While there are at least 20 or more different social bookmark tools out there, I am pretty much committed and hooked on del.icio.us. It has that no frills but highly functional interface, but mainly because it has so many subtle features that are easy to overlook, even if you have been a regular user. It is subtly powerful, in a way that many people do not see.
So I cam going to cover three “next level” things you can do in del.icio.us, two of which I had not even checked out before last week. I am sure there are more treasures in there, and remember that just about everything… no make that everything displayed in del.icio.us has an associated RSS feed.
A Groovy MP3 Player
And when the little triangle clicked, it starts playing the MP3 without leaving the page!:
This is much better than the link blasting off to an empty page, or launching some other application. And it provides a quick way to tag the audio in your own del.icio.us account.
The code can be added to the HEAD portion of your HTML. Or, as I recently discovered, it can be pasted into SuprGlu’s “static content” section (the stuff that gets put in the sidebar of a Glu page), and it will provide the player for any MP3 link- see the NMC Glu page.
If you start tagging MP3s in del.icio.us, they will display in your own pages there with the player as well. That offers a different way to collect your audio content– if you use a unique tag for your MP3 audio you want collected together, you can then have a direct link (and RSS feed) for your audio files.

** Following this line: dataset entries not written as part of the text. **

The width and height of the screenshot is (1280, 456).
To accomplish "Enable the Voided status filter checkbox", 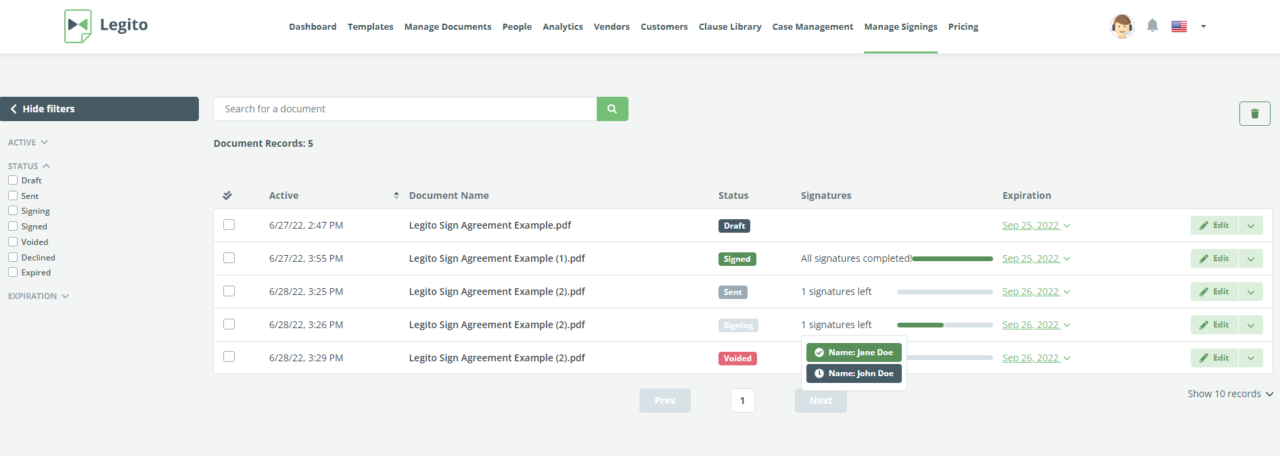I will [x=13, y=242].
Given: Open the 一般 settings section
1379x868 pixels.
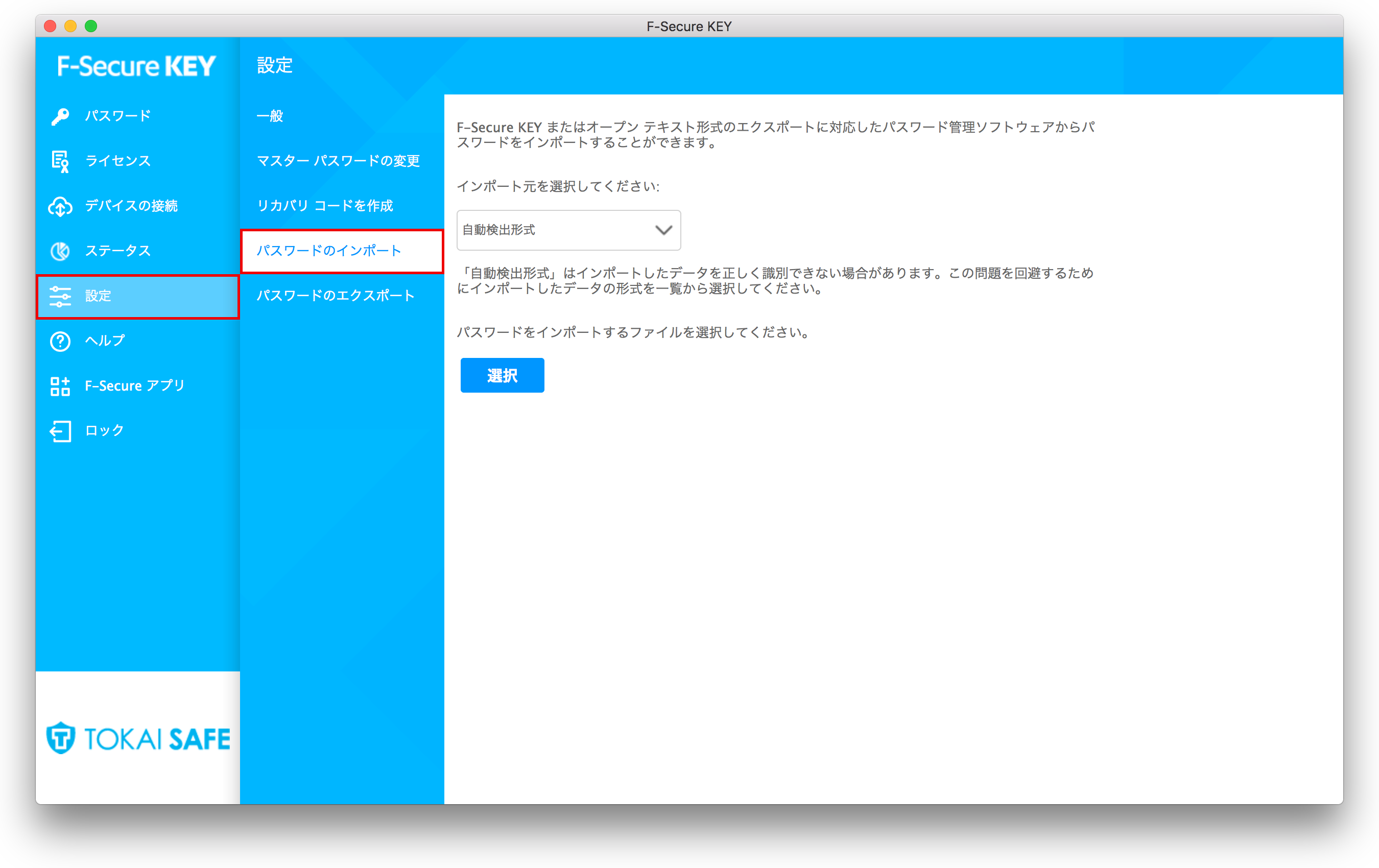Looking at the screenshot, I should pos(270,116).
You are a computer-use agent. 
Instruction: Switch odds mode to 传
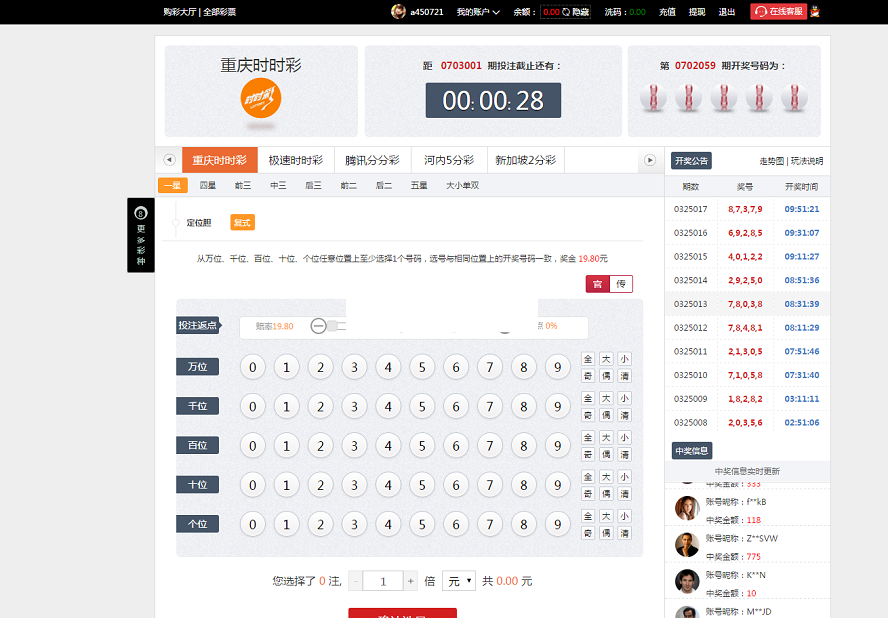(620, 284)
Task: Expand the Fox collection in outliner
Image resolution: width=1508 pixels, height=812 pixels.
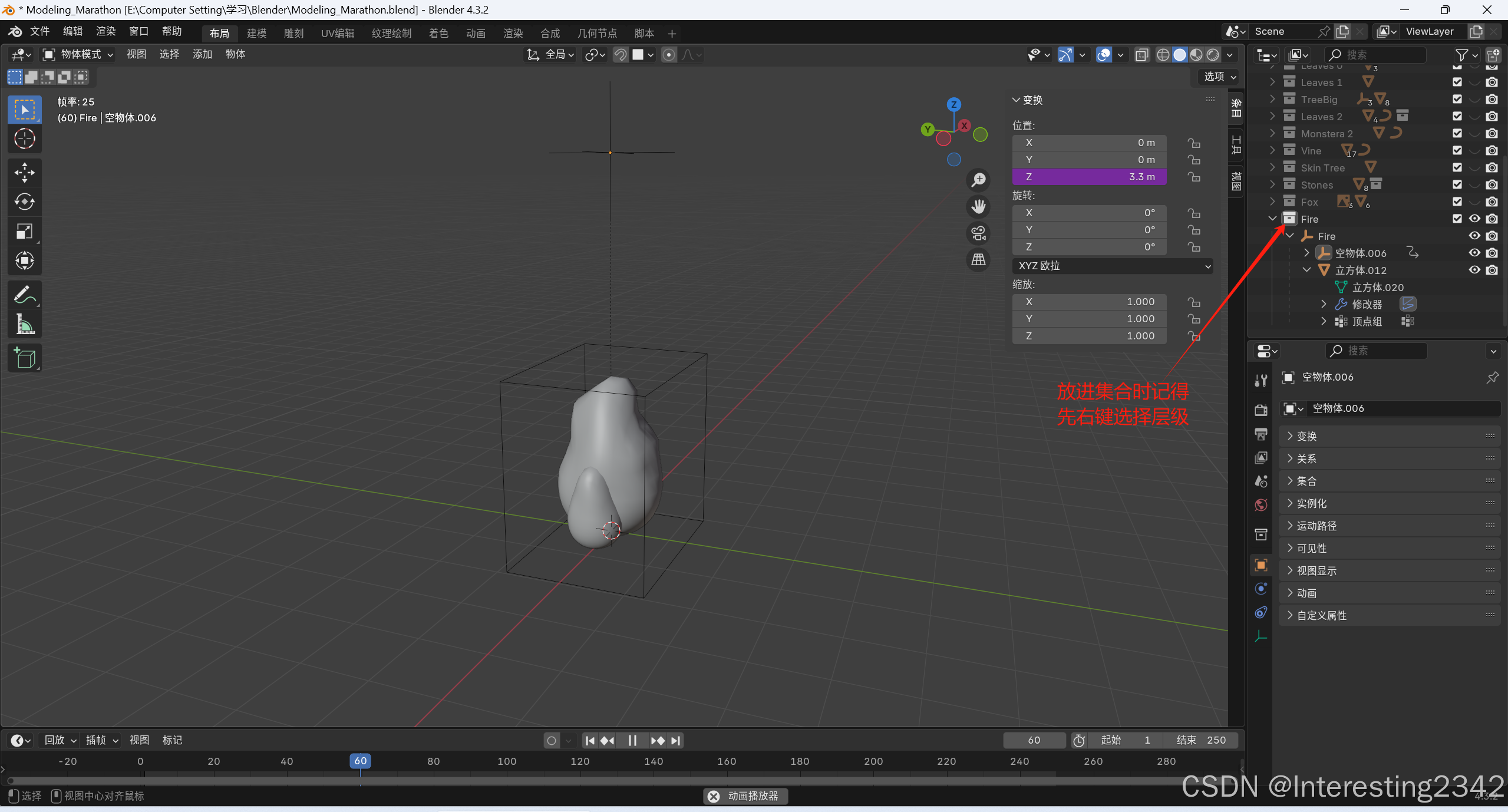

So as an example, all of the podcasts we are producing for the NMC Second Life project, as well as ones that originate from others, can be assembled by tagging our as both podcast and nmc. A few older links had tags for podcasts because they were articles about podcasts… by combiinng tags, I can have just the ones I know are MP3s. A better approach might have been a custom tag like “nmcpodcast”:
The MP3s still need to reside elsewhere to have their own URL; del-icio.us makes a handy container to arrange the,.
Tag it Forward
The for:xxxxxx tag is very userful, and should be in the mix for looking at the social aspects of social bookmarking. Adding this tag, where xxxxxx is a del.icio.us user account, allows you to “send” an interesting link to someone else. For example, I started using for:dnorman for sites I thought D’Arcy Norman might enjoy. I still have them tagged in my collection of links, but they end up in a special place in his account (the “links for you” link at the top of the del.icio.us pages).
For example, at last week’s NMC conference, I tagged the bookmark for a nice presentation about Drupal. Just for curiosity, I added the for:dnorman tag, and obviously, D’Arcy was checking this part of his account, as he later blogged about this link.
With just a mouse click, I can share links with others. For example, some nice person has been sending a few my way with the tag for:cogdog:
When I check my “inbox” I can then just click the “save” link if I want to add this to my own set of del.icio.us links (and it lets me know what tags te other person used; I can use theirs or my own).
I know some instructors have set up del.icio.us accounts for creating class web resources (see this Chemistry set by Liz Dorland at Mesa Community College), but end up creating a shared account, or asking students to send links by email. Ugh. With this method, students could easily “forward” links to a teacher, or TA, or web site keeper. Or, the other way, if a teacher has students with their own accounts, as they find relevant course materials, they can “for:xxxx” tag resources to send to specific students.
It is harder to explain in words- but the for: tag is an interesting way to share links, without email, without blogging, etc. Just one click…
We Are the Network
And now…. del.icio.us has another subtle tool that allows you to “aggregate” bookmarked sites from a network of people you choose. All you need to do is add a del.icio.us username to your “network”, and the “your network” link will continually display the newest sites that all of your networked friends have added. For example, my network has by Canadian buddies, plus the sites I am tracking in a separate account for our Second Life resources. Small network, but you can see if you have some key del.icio.us bookmarkers, you can leverage their own activity to bring new sites to you.